Mary’s first-grade teacher (Jenny Slate) is amazed at her mathematical skills.
Bonnie and the principal (Elizabeth Marvel from TV’s Law & Order: Special Victims Unit and Homeland) tell Frank that Mary is “gifted” and offer to place her in a special school that can raise her to “the level of scholarship that she deserves.” But Frank declines. He wants Mary to grow up like a “normal” kid, in a normal school, not in an place where she’s pegged as an oddity.
Cue the back story: Frank’s sister (Mary’s mother) was also a math genius, a number-crunching, headline-making superstar. And her suicide had something to do with the unbearable pressure she felt to solve an “unsolvable” mathematical enigma—and the pressure from her overbearing iceberg of a mother, Evelyn (Lindsay Duncan, who plays Lady Smallwood on TV’s Sherlock), a British-born Boston blueblood who now wants custody of little Mary.

Lindsay Duncan of TV’s ‘Sherlock’ plays Mary’s grandmother.
And guess what? Evelyn has a bit of math in her bones as well. Maybe that’s got something to do with why she’s now so interested in her granddaughter…
Director Marc Webb, whose previous films include 500 Days of Summer and two Spider-Man flicks, gets nuanced, naturalistic performances from his cast, especially young McKenna Grace. At her young age, she’s already a TV and movie veteran of nearly 40 roles, including playing Penny Kirkman on TV’s Designated Survivor and young Emma Swan on Once Upon a Time. Missing her two front teeth and with a bandage on her scuffed-up knee, spouting complex calculus one minute and watching Spongebob Squarepants the next, she’s very believable as a child who’s bestowed with unfathomable super smarts, but very much still a kid.
Evans proves he’s got chops beyond Captain America’s spandex—even though Gifted can’t resist playing off his buff, hunkish charms. “He’s the quiet, damaged, hot guy,” is how one of Bonnie’s female coworkers dreamily describes Frank. Not surprisingly, Bonnie and Frank find a charming romantic connection, which leads to a Kramer vs. Kramer-style morning-after interruption—and possibly the movie’s funniest one-liner.

Octavia Spencer
Octavia Spencer plays Frank’s warm-hearted next-door neighbor, Roberta, who provides the movie’s real conscience and backbone. She gets to shake it down with Mary in a fun karaoke rendition of “Shame, Shame, Shame,” and Spencer’s very presence in a child-genius math-themed movie gives things a sort of half-pint Hidden Figures vibe.

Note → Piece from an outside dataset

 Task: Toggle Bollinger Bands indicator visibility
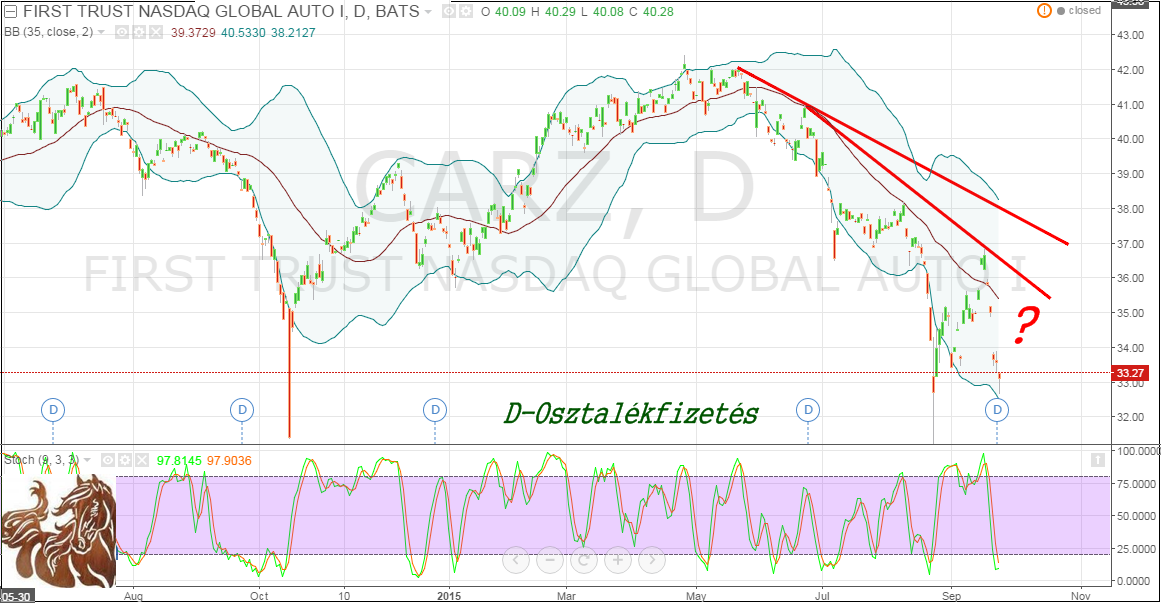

There’s a beautiful beach scene with a parable-like discussion of cats, sandpipers friends and idiots. Another lovely sunset moment has a conversation about God, Jesus and the afterlife, and ends with Frank telling Mary to “use your head, but don’t be afraid to believe in things, either.”
There’s a one-eyed cat named Fred, a contentious courtroom showdown, a tearful separation, an equally tearful reunion, and the running theme about just how much smart, talented “exceptional” kids should be pushed to excel at the expense of experiencing “real life.”
At one point, Mary’s grandmother tells her that immortality lies in the kind of mathematical accomplishments that her mother died trying to achieve. “If you succeed,” Evelyn tells her, “your name will live forever.”
Perhaps, but what good is “living forever” as a math megamind if you can’t snuggle with your one-eyed cat—or frolic on the playground—with your friends today?
Gifted likely won’t win any major awards, and it won’t live forever in anyone’s movie memory. But this heart-warming tale about a pint-size prodigy will leave you with a smile.